*Objective:*
Reproduce every line of the material below verbatim, omitting the pictures.

··· Material for the task ···

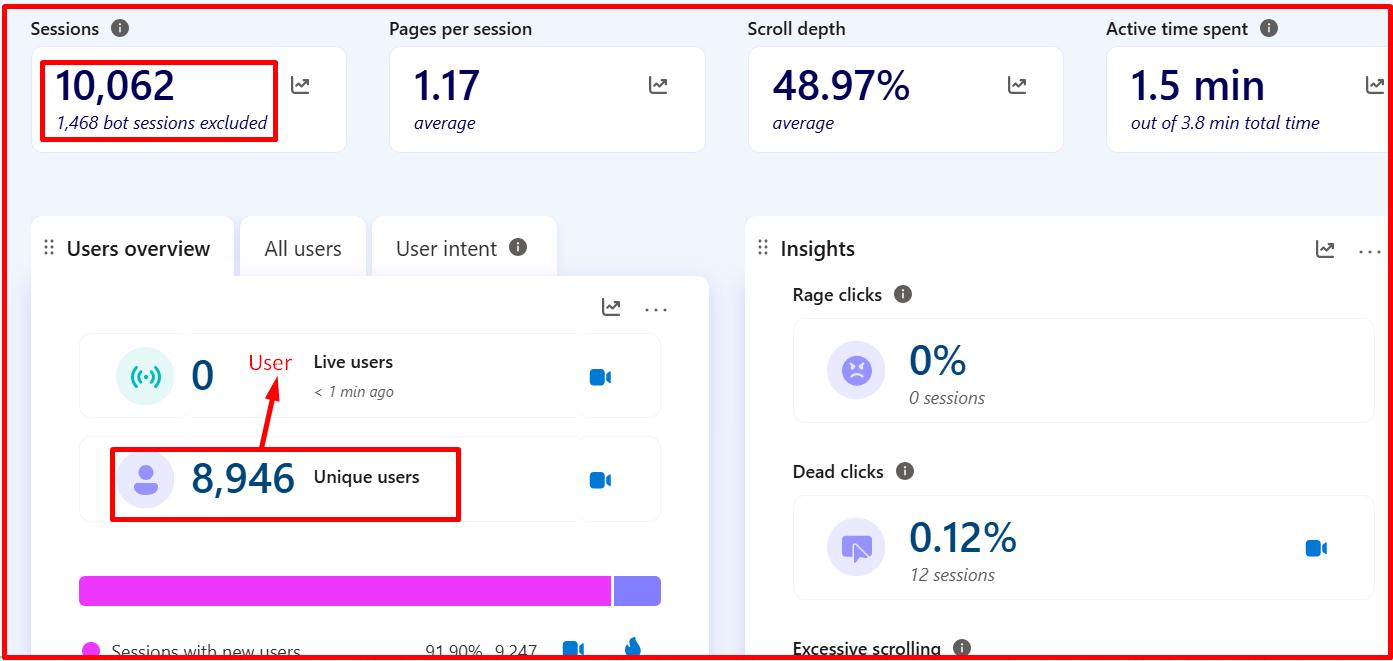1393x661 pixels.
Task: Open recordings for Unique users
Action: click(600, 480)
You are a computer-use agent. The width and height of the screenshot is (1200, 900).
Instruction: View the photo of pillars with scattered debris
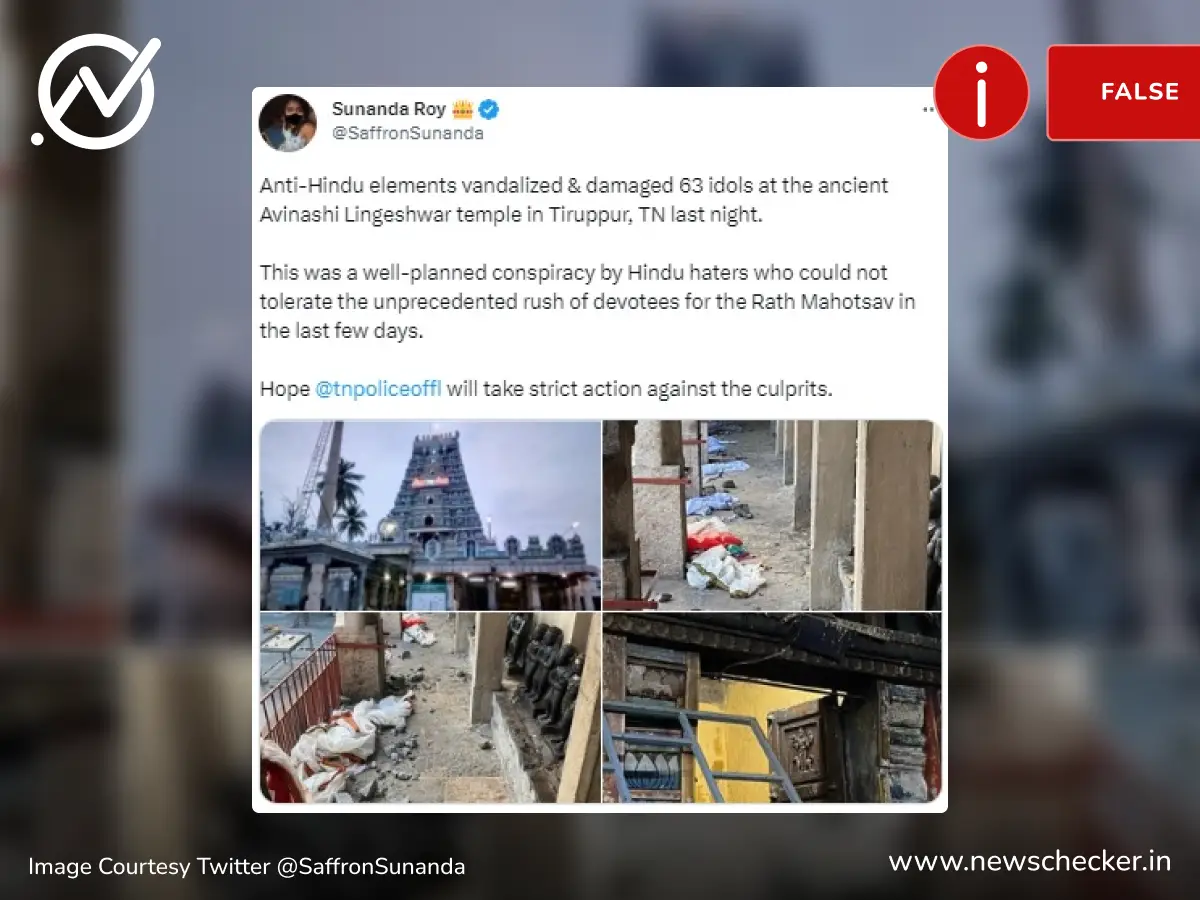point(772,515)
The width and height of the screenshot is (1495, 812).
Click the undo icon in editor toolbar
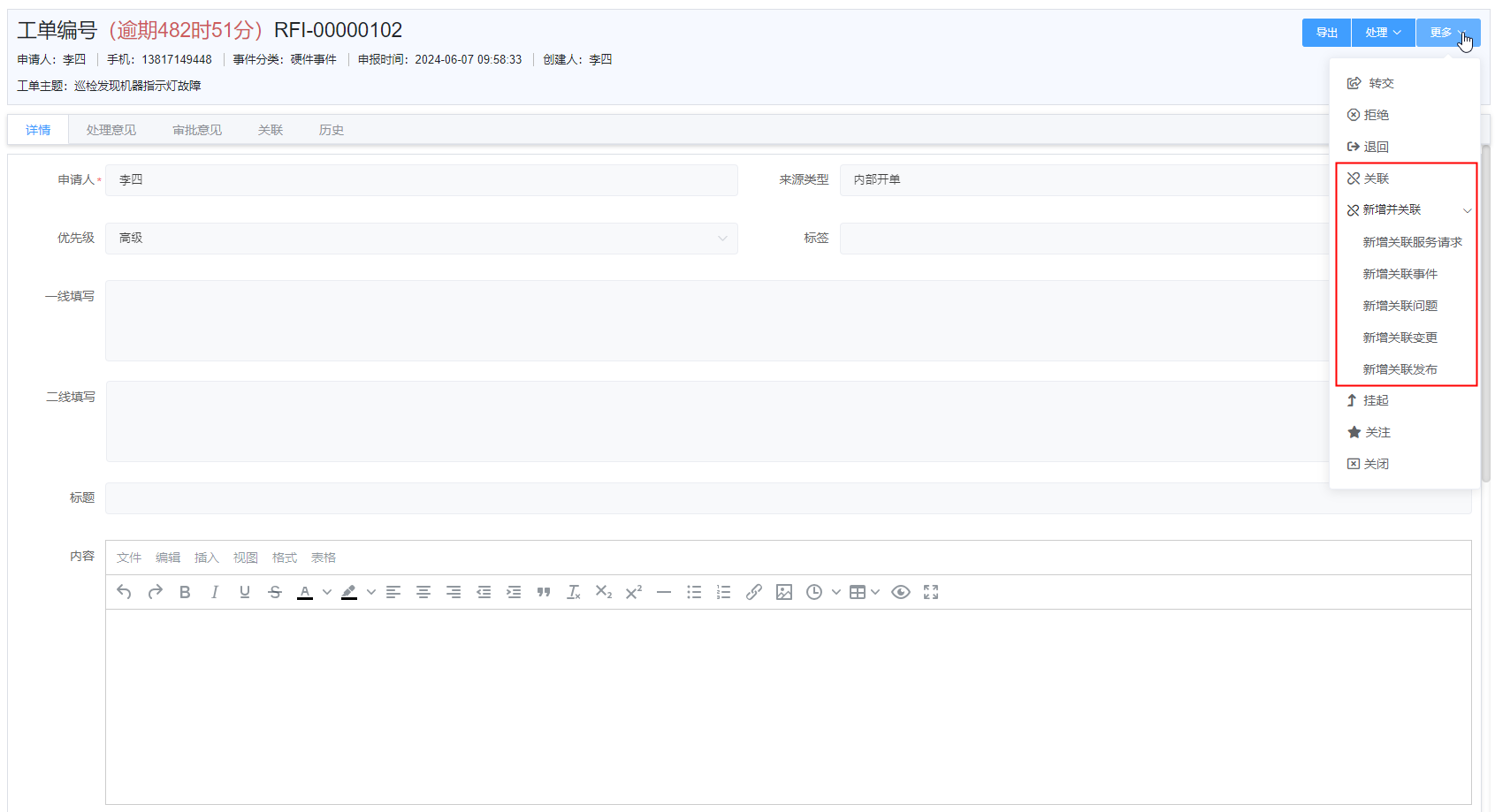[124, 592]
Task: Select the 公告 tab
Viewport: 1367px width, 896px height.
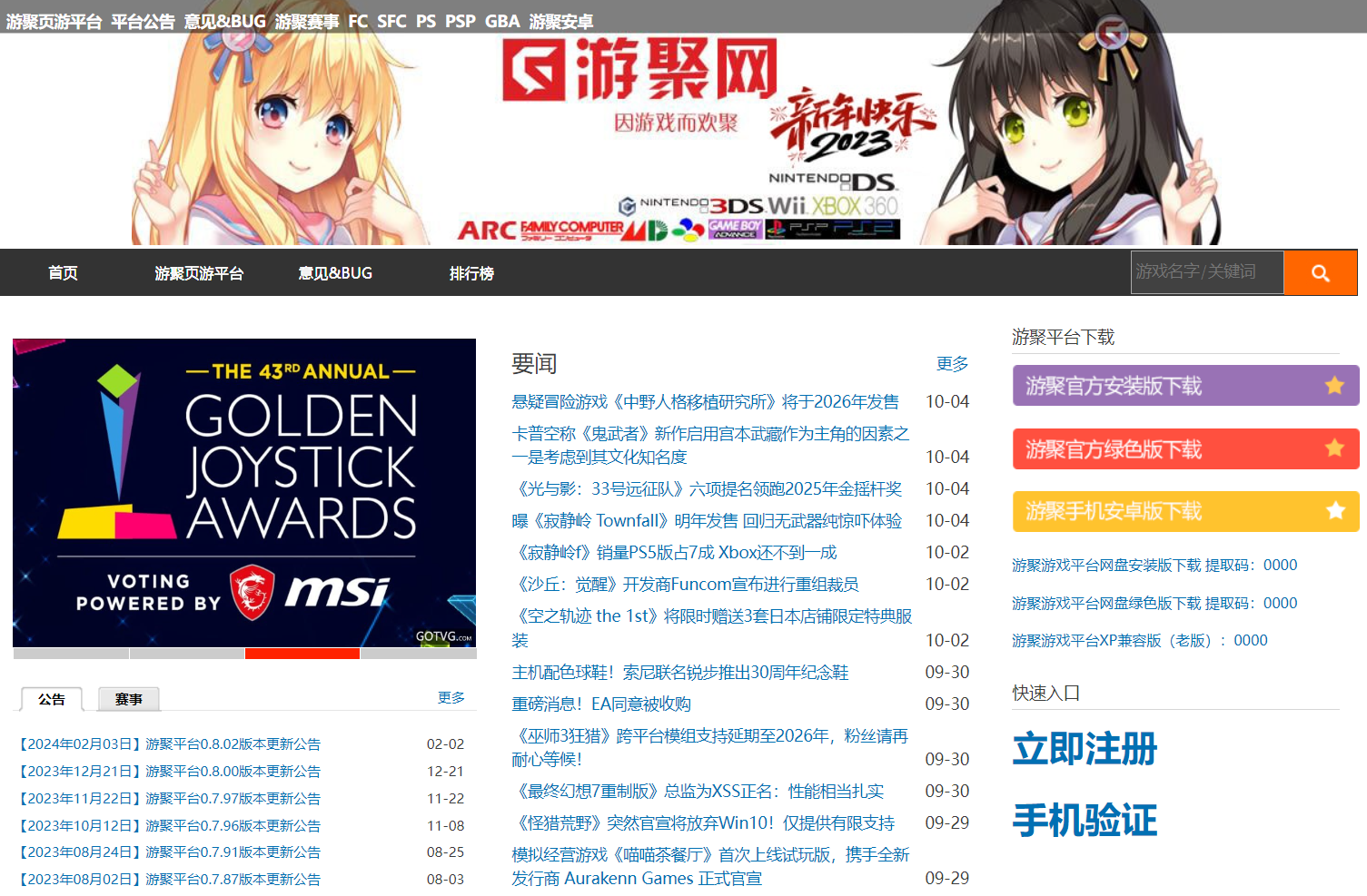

···

*Output for this exercise:*
1393x661 pixels.
Task: Open recordings for Unique users
Action: click(600, 480)
You are a computer-use agent. The width and height of the screenshot is (1200, 900).
Instruction: View the photo of pillars with scattered debris
point(772,515)
The width and height of the screenshot is (1495, 812).
Click the undo icon in editor toolbar
[124, 592]
Task: Select the 公告 tab
Viewport: 1367px width, 896px height.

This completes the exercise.